Public disagreement ignited last fall when the CEO of the Bible Society in New South Wales, Australia, said that sneaking Bibles into China was both unnecessary and dangerous to Christians living there.

Daniel Willis said the new facilities at Amity Printing Company render smuggling obsolete. Amity, the only press in China allowed by the communist government to print Bibles, last May opened a new press capable of printing one million pieces of Christian literature, including Bibles, each month.

"Mr. Willis is to be commended for his commitment to providing Bibles in China," said China Aid president Bob Fu. "However, he has overstated the Amity Press's ability to supply enough Bibles to meet China's pressing need. His conclusion … furthers the misinformation propaganda goals of the Chinese government."

Amity printed about 11 million Bibles and New Testaments in 2008 and about 72 million since the press opened in 1988. But of those, only three million are sold in mainland China each year, said Chow Lien-Hwa, vicechairman of the Amity Press board. Most of the Bibles are printed in other languages and exported to more than 60 countries.

While definite numbers of Chinese Christians are hard to come by, two independent surveys in 2007 counted about 40 million Protestants and about 14 million Catholics among China's population of 1.3 billion.

The question of whether China prints enough Bibles is a red herring, according to Carl Moeller, president of Open Doors USA. "That's assuming all Bibles are used in all places and that every Bible never wears out and needs to be replaced.

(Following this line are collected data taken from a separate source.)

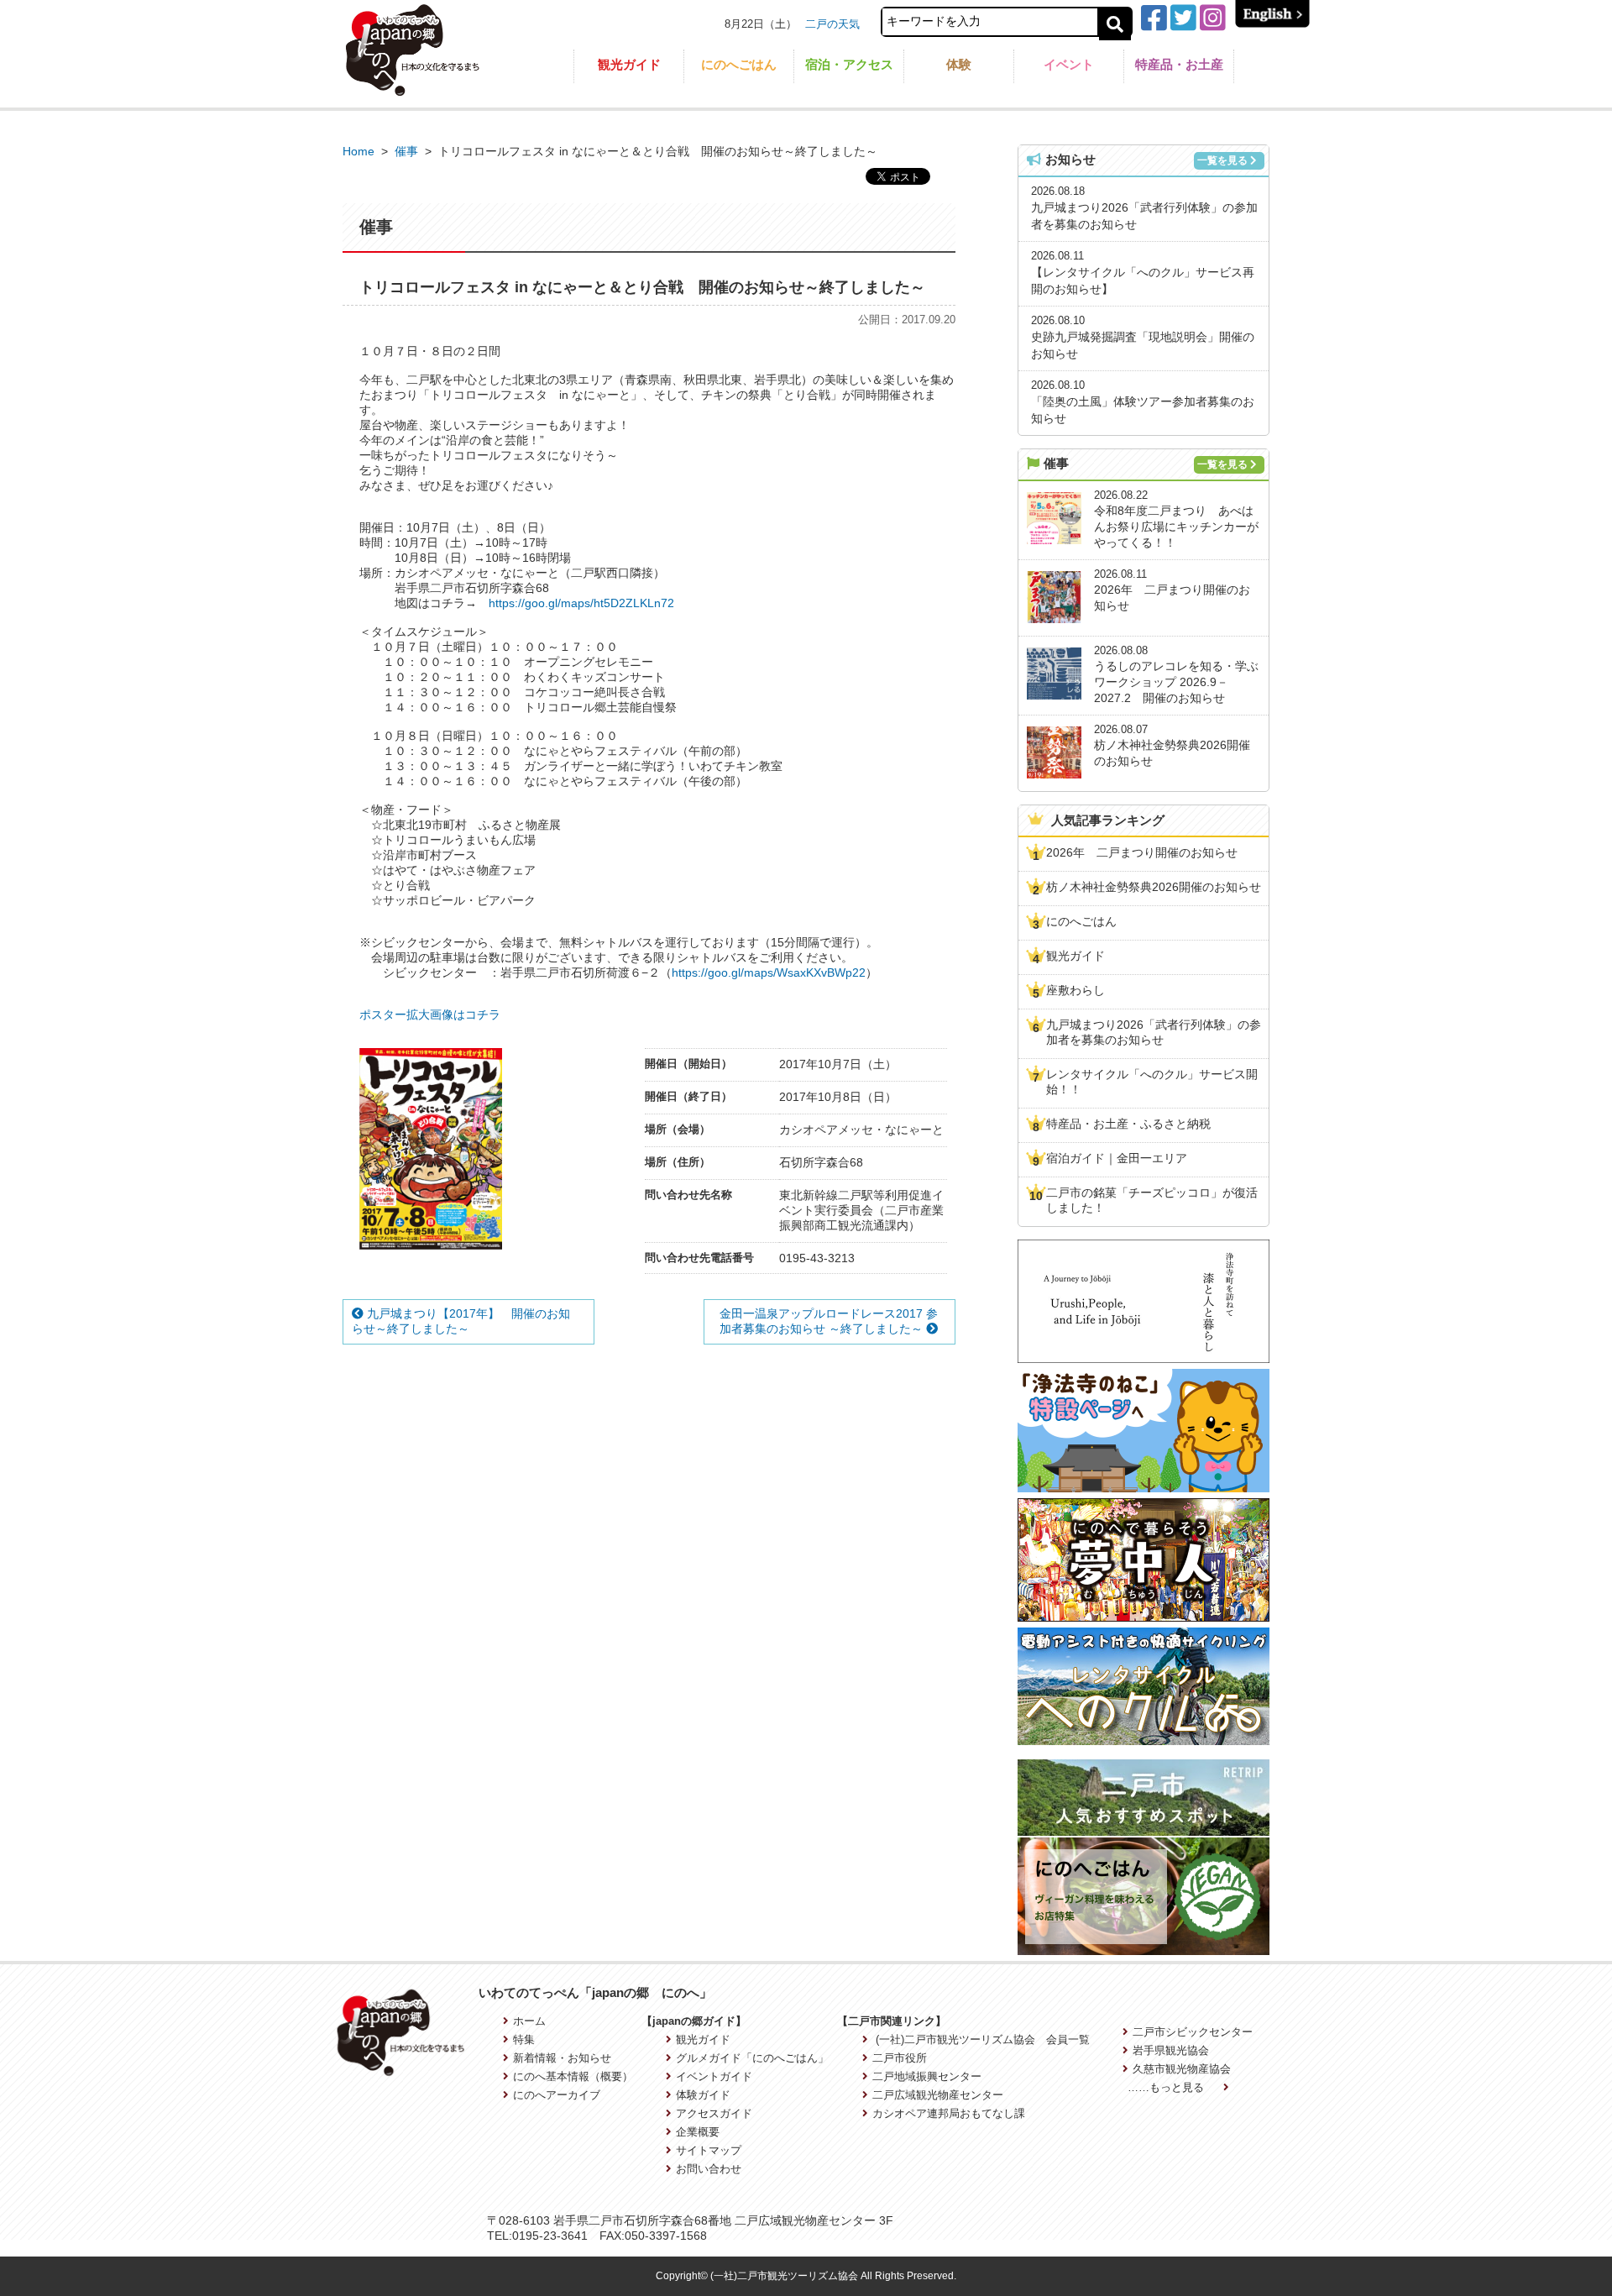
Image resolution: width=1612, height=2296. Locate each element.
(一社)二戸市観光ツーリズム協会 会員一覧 (980, 2039)
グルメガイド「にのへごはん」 (752, 2058)
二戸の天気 (832, 24)
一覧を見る (1222, 160)
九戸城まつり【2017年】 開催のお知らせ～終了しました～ (461, 1321)
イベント (1069, 64)
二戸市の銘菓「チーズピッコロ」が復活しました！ (1152, 1200)
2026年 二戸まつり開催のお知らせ (1142, 852)
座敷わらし (1075, 990)
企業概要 (698, 2132)
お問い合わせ (708, 2168)
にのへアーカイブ (556, 2095)
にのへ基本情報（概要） (573, 2076)
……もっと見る (1167, 2087)
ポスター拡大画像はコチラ (429, 1014)
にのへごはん (739, 64)
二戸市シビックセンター (1193, 2032)
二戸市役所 (899, 2058)
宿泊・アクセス (849, 64)
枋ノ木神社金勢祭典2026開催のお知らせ (1153, 887)
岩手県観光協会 (1171, 2050)
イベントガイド (714, 2076)
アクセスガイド (714, 2113)
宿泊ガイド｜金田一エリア (1116, 1158)
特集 (524, 2039)
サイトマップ (708, 2150)
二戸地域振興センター (926, 2076)
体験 (958, 64)
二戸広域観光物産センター (937, 2095)
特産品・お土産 (1179, 64)
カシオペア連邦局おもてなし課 (948, 2113)
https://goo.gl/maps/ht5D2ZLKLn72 (581, 603)
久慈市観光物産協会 (1182, 2069)
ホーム (529, 2021)
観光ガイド (629, 64)
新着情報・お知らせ (562, 2058)
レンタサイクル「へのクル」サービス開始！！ (1152, 1081)
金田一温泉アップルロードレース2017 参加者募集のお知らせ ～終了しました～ (829, 1321)
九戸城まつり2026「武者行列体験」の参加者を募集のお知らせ (1153, 1032)
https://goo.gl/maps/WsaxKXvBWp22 (769, 972)
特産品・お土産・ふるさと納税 (1128, 1123)
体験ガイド (703, 2095)
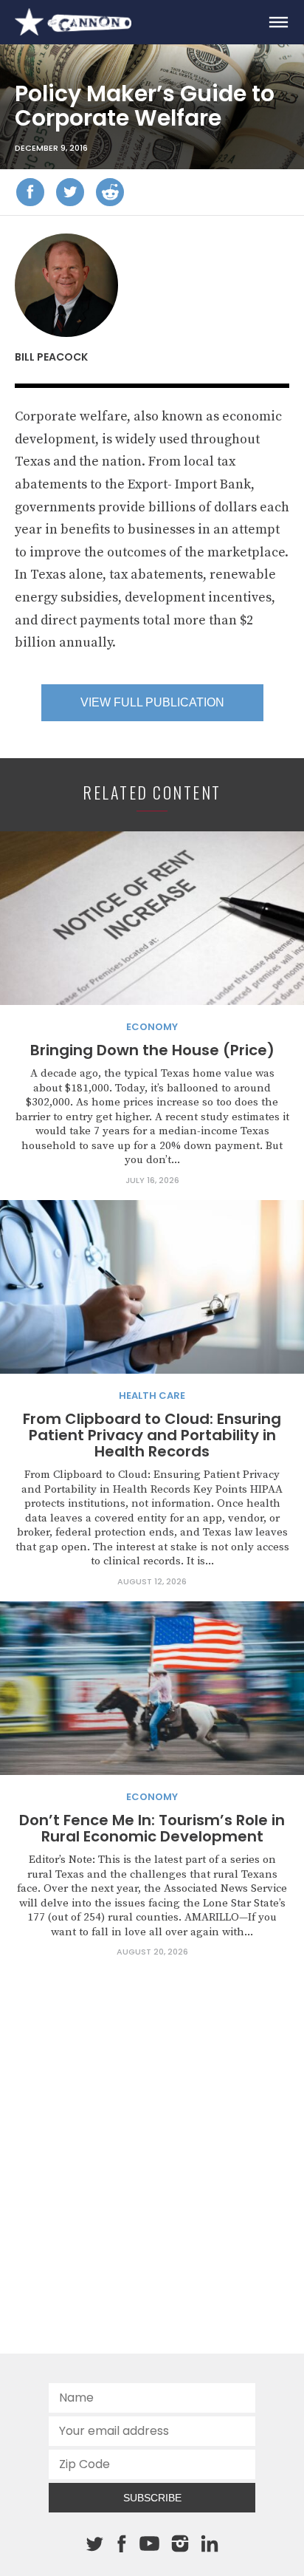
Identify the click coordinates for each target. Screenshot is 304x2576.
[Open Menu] (278, 22)
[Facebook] (30, 192)
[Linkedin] (209, 2543)
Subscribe (152, 2498)
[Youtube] (149, 2544)
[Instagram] (180, 2543)
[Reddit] (109, 192)
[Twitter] (70, 192)
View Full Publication (152, 702)
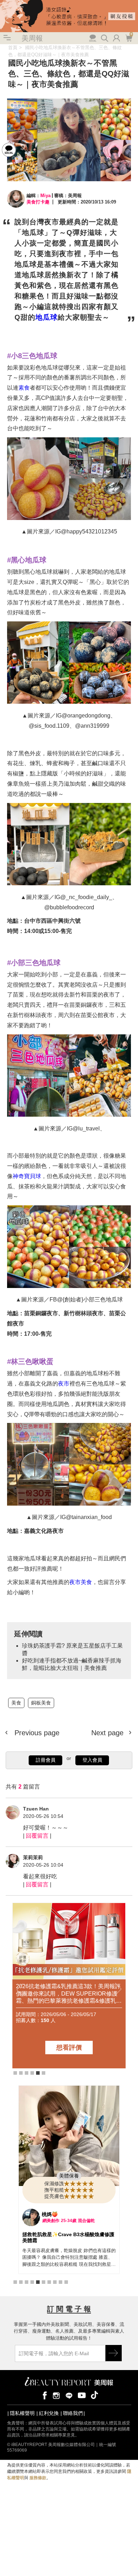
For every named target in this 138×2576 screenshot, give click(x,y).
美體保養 (69, 2176)
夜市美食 (80, 1582)
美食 (16, 1703)
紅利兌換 (49, 2413)
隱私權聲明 (22, 2413)
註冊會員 (46, 1760)
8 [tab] (55, 2282)
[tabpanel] (69, 2180)
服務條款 (37, 2477)
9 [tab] (60, 2282)
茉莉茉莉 (33, 1857)
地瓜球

The truth is, there will always be a need for [more] Bibles in China." Christians should instead be asking if Bibles are distributed effectively, Moeller said.

Currently Bibles can only be legally purchased at government-registered church bookstores, said David Aikman, author of Jesus in Bejing. They are not available in regular Chinese bookstores, even though the scriptures of Buddhism, Islam, and atheism are, he said.

"Christianity is certainly growing in parts of China where the Amity Press isn't represented," Aikman said. "Using other means of getting Bibles to these communities is quite a reasonable thing to do. I don't agree with the theory that we shouldn't do anything that's illegal. If you took that doctrine to its logical conclusion, much of the world would not have been evangelized."

Smuggling Bibles seems glamorous but can do more harm than good, said a regional director of OMF International, a missions agency active in East Asia. Smugglers may be expelled from the country, but repercussions can be more serious for local believers.

"We've found that working legally in China is far more effective in the long run," said Christina Graham, director of operations at East Gates International, which works with China's 70 Bible distribution points and Christian bookstores to legally provide Amity-printed Bibles to those living in rural areas. "We've developed incredible relationships with both governmental officials and house-church believers because we choose to respect the religious policies in their country. We respect and value the process by which they are trying to work out their Christian history."

Open Doors, which has a history of slipping Bibles into China, is supporting the needs of the persecuted church in China, Moeller said. "We've only done what Christians in that country have asked us to do," he said. "Most believers say very clearly that they are willing to risk arrest in order to have a copy of God's Word."